The US Reciprocal Access to Tibet Act of 2018 requires that the US State Department monitors the level of access to Tibetan areas China grants to US citizens. And the move has since prompted similar bills to be introduced in both the UK and Canada this year.
Ms Dhongdue remarked that the response from politicians in Canberra was in general very supportive. “They showed genuine interest in the stories our delegates shared and were empathetic about the need to stand up against China’s ongoing human rights abuses in Tibet,” she added.
A nation in chains
The Chinese Communist Party began its invasion of Tibet in 1949, when its troops marched into the eastern regions of Kham and Amdo. And a decade later, China had consolidated its control over the Himalayan nation.

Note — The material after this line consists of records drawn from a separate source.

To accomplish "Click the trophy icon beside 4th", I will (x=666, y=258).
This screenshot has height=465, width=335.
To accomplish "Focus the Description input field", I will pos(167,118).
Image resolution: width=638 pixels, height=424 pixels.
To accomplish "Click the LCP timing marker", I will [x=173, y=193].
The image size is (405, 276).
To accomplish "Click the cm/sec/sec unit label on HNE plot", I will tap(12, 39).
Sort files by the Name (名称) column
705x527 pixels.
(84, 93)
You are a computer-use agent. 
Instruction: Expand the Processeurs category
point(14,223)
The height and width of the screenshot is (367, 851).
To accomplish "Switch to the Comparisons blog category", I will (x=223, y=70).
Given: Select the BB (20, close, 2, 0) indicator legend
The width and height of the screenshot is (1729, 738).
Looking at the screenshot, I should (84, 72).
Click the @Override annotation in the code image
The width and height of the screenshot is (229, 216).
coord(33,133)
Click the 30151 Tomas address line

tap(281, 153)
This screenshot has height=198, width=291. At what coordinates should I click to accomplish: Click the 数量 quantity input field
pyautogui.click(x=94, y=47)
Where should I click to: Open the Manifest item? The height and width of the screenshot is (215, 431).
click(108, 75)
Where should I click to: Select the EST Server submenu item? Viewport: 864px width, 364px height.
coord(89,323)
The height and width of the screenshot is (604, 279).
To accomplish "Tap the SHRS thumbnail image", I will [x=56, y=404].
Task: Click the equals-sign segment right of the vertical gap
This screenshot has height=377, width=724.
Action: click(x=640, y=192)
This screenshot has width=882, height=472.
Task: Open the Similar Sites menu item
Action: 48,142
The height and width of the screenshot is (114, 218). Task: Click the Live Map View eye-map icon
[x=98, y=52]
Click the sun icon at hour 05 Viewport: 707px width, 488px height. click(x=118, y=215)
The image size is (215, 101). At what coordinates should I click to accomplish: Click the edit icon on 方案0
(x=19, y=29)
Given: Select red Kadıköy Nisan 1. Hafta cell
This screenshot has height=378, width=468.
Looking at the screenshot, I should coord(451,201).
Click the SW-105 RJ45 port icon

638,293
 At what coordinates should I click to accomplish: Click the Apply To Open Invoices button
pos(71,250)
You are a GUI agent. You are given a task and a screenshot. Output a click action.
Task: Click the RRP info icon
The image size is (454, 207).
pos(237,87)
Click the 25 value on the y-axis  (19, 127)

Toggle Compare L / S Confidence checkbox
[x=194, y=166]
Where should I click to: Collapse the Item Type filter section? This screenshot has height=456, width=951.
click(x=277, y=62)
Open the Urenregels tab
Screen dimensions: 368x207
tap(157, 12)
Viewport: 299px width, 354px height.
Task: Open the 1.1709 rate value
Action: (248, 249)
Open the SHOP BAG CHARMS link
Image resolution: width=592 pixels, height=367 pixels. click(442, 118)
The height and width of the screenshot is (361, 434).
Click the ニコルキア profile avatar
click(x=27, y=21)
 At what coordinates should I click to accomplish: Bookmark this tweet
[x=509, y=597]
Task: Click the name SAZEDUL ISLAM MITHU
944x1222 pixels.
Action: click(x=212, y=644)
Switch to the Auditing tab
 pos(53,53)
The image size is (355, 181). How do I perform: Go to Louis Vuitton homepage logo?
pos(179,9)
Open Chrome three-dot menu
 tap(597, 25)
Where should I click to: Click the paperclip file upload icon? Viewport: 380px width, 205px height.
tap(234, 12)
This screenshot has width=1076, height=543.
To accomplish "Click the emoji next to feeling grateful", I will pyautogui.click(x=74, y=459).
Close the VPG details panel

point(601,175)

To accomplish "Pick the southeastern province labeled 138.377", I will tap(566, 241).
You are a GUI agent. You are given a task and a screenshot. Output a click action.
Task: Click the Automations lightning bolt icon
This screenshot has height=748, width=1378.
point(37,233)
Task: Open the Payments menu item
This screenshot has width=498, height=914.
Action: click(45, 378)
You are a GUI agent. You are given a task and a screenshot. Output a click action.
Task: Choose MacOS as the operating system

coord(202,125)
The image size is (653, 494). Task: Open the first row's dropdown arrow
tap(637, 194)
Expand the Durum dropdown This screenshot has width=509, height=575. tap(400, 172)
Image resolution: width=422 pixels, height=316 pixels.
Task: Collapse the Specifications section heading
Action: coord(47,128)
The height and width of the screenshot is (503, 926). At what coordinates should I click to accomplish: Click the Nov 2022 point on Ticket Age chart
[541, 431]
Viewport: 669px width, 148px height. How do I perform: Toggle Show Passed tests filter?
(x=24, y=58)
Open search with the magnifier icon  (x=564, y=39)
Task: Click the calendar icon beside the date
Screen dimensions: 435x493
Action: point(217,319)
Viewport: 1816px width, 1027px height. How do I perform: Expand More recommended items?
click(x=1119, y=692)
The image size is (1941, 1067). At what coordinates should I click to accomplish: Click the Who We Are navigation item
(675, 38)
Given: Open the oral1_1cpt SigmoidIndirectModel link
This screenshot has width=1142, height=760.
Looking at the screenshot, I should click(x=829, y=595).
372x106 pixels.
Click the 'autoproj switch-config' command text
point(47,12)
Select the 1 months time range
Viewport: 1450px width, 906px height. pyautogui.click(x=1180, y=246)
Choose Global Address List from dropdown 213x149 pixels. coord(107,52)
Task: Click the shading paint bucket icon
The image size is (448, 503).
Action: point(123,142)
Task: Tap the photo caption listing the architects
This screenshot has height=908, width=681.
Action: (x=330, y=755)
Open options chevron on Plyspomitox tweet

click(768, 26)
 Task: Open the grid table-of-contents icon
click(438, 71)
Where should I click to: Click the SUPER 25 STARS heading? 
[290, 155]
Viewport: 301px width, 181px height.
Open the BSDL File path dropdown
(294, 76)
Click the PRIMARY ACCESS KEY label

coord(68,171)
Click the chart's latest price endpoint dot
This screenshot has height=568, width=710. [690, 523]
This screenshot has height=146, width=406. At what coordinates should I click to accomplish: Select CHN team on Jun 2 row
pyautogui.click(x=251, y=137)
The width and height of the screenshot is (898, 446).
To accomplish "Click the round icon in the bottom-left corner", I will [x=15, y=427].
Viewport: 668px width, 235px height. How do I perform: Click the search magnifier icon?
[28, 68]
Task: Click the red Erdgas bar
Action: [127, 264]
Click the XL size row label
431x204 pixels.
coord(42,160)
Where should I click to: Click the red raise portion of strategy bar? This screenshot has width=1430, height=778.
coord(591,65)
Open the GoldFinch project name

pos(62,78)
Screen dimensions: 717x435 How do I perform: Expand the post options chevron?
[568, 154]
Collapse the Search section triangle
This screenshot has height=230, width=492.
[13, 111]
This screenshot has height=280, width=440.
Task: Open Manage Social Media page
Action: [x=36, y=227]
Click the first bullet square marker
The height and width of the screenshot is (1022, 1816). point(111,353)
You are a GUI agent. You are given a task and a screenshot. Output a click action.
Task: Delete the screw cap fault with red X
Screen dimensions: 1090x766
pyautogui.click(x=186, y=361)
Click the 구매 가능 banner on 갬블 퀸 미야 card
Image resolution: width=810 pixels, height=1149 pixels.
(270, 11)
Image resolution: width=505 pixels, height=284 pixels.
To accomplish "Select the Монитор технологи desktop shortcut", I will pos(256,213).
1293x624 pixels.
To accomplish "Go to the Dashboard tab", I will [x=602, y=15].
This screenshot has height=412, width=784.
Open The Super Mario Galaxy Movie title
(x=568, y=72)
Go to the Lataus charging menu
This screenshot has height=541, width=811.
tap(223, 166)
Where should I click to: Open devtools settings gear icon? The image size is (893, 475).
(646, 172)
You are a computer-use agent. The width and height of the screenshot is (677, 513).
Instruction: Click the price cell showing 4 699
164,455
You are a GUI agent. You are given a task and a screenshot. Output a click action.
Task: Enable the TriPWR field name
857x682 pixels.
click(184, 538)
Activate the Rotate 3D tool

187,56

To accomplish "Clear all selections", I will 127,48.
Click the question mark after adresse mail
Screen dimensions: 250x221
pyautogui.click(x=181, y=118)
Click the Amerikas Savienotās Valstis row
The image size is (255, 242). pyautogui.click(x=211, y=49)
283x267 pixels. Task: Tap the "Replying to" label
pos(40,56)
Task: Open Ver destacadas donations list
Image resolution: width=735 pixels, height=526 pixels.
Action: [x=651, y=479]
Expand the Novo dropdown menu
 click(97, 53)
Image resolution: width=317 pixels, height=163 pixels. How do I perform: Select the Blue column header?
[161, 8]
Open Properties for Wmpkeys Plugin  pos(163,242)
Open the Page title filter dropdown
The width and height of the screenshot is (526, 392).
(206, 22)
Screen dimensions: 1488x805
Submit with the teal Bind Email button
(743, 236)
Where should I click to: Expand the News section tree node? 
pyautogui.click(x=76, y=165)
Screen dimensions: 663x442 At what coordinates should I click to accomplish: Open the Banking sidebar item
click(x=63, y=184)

The Tibetan spiritual leader the Dalai Lama fled his homelands in 1959, following a mass uprising of locals. And since that time, a steady flow of Tibetans have been fleeing the oppression in their country, where migration from China has seen them increasingly becoming a minority.
Beijing has perpetrated a program of cultural genocide in Tibet: destroying Buddhist monasteries and shrines, attempting to erase the Tibetan language, as well as forcing nomads off the land and into urban areas. And the CCP is systematically desecrating the region’s landscape and waterways.
Kyinzom further stated that the interest in the plight of the Tibetan people has broadened of late due to the ongoing protests in Hong Kong, as well as China’s incarceration of one million Uyghurs in “political re-education” camps in the country’s far western province.
And just three days after the Canberra delegation, US lawmakers introduced the Tibetan Policy and Support Act of 2019 into congress, which seeks to prevent Chinese interference in the succession of the Dalai Lama, as well as to establish a US consulate in the Tibetan capital of Lhasa.
Independence once more
Tenzin Tsomo is a third generation Tibetan exile. She was born and raised in Dharamshala. And she came to Australia on a humanitarian visa in 2014. Today, she works for Settlement Services International, which assists newly arrived refugees and asylum seekers.
Tsomo’s father fled Tibet in 1990, spending two months travelling to India on foot. And the Sydney University student also knows fellow Tibetans in their twenties that left their homeland when they were just children and haven’t seen their parents – who remained behind – since they departed.
“I want them to see their parents and be able to talk freely,” Tenzin Tsomo concluded. “I hope world leaders will see what’s going on, and in the future, Tibet will be a free country. The things that we take for granted over here, I want that for Tibet.”